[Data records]
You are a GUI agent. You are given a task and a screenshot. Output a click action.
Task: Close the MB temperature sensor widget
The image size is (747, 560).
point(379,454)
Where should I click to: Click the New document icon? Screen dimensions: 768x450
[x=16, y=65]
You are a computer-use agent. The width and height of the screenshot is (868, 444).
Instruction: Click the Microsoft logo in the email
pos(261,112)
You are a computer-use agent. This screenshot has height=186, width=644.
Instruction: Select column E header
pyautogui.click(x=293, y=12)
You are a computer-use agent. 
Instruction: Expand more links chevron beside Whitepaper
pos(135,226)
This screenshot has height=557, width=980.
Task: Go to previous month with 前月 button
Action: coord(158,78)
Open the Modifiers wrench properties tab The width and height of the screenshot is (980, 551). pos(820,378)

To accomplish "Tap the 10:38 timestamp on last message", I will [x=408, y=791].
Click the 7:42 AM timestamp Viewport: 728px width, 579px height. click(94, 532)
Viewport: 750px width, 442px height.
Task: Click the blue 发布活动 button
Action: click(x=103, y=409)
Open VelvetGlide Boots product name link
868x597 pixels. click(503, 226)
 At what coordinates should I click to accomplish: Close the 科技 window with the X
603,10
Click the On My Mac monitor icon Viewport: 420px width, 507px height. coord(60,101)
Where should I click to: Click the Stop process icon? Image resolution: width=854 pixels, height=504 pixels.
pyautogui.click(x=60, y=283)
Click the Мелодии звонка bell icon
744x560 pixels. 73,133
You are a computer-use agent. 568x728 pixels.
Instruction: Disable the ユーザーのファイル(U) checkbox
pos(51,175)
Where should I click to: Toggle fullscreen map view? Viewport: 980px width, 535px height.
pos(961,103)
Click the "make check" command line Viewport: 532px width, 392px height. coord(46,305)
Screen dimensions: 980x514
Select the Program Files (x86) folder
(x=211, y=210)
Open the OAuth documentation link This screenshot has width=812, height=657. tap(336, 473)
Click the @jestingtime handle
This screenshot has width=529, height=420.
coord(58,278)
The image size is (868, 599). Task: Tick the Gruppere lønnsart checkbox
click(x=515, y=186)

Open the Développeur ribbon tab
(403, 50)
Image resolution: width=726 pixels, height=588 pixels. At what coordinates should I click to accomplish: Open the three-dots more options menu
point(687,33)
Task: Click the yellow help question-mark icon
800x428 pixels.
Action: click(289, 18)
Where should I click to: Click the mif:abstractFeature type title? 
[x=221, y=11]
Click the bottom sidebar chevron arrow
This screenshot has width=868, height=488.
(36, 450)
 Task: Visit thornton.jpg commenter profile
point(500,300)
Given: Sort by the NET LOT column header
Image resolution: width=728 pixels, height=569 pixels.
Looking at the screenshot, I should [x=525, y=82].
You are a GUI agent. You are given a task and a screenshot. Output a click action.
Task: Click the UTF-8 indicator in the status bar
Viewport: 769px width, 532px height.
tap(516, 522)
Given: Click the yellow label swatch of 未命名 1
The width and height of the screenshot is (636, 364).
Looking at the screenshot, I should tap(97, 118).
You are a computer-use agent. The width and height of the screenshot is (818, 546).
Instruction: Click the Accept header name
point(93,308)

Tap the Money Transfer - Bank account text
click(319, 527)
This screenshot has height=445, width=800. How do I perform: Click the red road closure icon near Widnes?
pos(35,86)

Activity: Repeat, without change, each line of the data above from the one that contains "Tap the Money Transfer - Bank account text" through the final line, counting both.

Your solution:
Tap the Money Transfer - Bank account text
click(319, 527)
This screenshot has height=445, width=800. How do I perform: Click the red road closure icon near Widnes?
pos(35,86)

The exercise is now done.